### WHAT THE TASK REQUIRES
Starting from the line containing "Screen dimensions: 868x471", write out the rest of the entries exactly, through the final line, including nothing else.

### Saved entries
================
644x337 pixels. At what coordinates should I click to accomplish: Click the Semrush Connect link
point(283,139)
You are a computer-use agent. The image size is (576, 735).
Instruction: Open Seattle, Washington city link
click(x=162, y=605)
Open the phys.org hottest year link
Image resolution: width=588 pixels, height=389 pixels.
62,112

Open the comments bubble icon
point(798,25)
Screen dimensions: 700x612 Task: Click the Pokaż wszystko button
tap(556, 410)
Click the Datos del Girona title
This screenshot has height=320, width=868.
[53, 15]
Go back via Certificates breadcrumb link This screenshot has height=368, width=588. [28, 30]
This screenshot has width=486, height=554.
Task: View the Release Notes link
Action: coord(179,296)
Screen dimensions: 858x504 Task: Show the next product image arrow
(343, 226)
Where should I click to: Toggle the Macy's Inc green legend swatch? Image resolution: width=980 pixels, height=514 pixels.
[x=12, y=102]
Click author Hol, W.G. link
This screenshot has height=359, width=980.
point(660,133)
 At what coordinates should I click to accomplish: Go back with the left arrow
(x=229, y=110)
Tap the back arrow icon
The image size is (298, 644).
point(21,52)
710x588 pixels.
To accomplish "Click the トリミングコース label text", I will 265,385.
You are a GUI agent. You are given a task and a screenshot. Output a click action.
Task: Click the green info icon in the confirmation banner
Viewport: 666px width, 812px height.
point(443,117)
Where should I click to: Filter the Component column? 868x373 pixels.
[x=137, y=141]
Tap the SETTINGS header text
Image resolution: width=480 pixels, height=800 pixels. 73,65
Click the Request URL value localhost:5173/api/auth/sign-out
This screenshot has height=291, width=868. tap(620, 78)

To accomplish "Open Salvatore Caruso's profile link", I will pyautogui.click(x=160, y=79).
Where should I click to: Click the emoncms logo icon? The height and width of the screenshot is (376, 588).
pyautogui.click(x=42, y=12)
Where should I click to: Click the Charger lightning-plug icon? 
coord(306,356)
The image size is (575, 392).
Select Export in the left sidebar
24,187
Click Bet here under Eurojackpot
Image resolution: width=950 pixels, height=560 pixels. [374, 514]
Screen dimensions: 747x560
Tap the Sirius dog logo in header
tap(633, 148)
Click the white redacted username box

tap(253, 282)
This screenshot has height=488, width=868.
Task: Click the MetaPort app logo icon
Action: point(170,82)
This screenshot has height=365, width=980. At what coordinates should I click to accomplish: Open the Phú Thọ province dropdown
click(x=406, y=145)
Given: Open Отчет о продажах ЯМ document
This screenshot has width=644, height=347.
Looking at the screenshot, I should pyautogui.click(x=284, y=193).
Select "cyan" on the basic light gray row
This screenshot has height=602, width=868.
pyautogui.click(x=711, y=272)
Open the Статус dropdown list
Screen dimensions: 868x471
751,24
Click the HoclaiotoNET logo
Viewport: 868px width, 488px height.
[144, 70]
================
### EXERCISE ANSWER
Screen dimensions: 868x471
751,24
Click the HoclaiotoNET logo
Viewport: 868px width, 488px height.
[144, 70]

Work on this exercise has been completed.